** Begin Data to use **

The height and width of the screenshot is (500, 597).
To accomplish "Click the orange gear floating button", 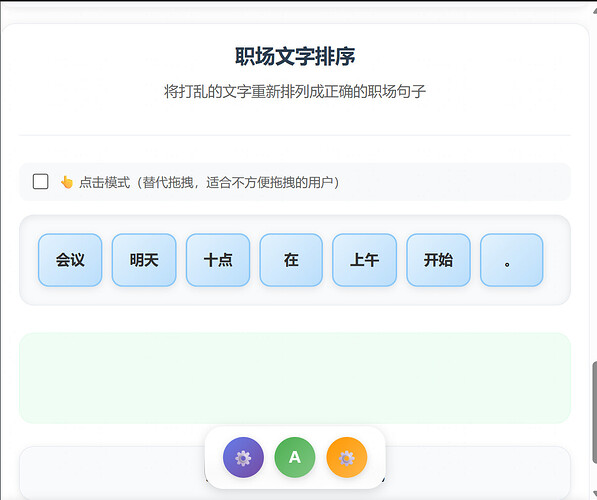I will [x=346, y=457].
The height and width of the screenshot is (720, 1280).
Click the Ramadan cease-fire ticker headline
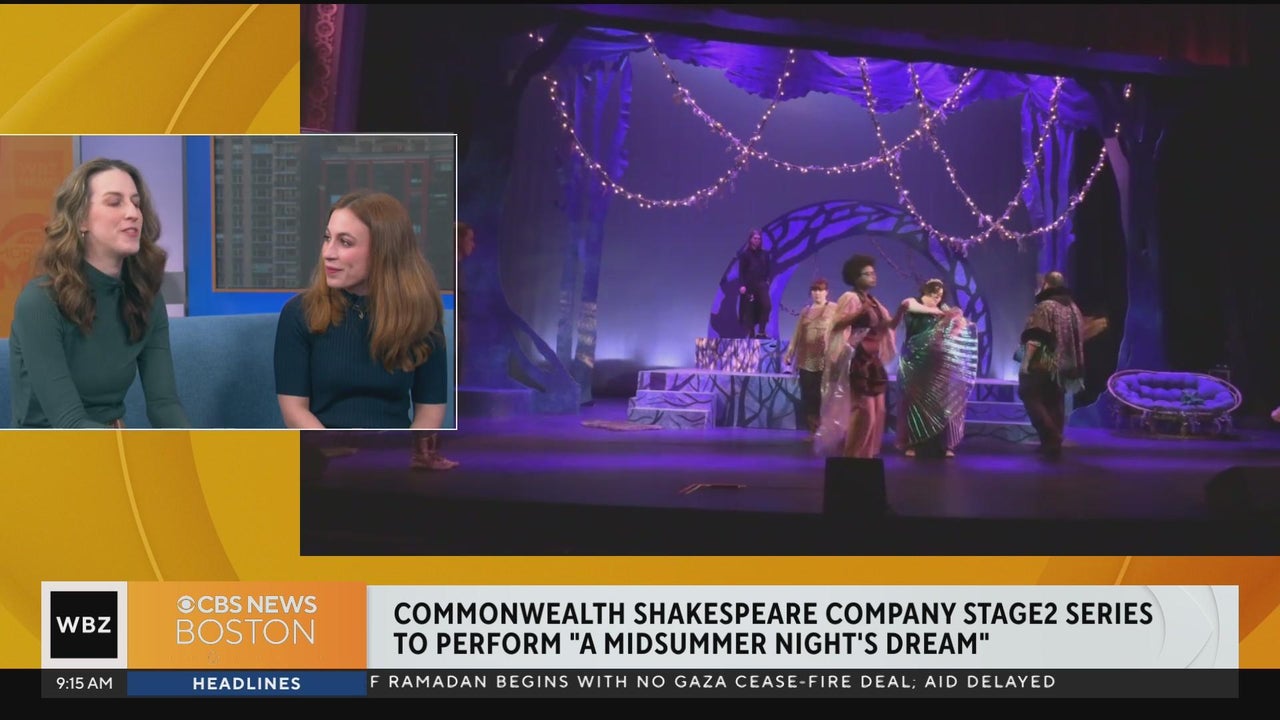(x=712, y=682)
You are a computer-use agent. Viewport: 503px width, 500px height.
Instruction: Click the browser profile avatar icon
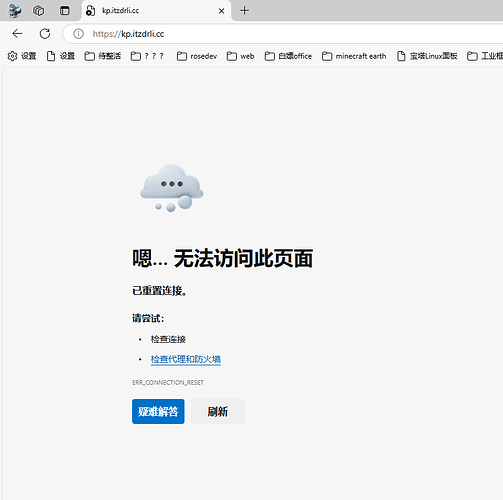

** End Data to use **

Convert the stretch from the line containing "You are a computer-use" through the end of the records into a JSON list of strings, one string per line, skipping blank lines and leaving out the pictures.

Exercise output:
[
  "You are a computer-use agent. Viewport: 503px width, 500px height.",
  "Instruction: Click the browser profile avatar icon"
]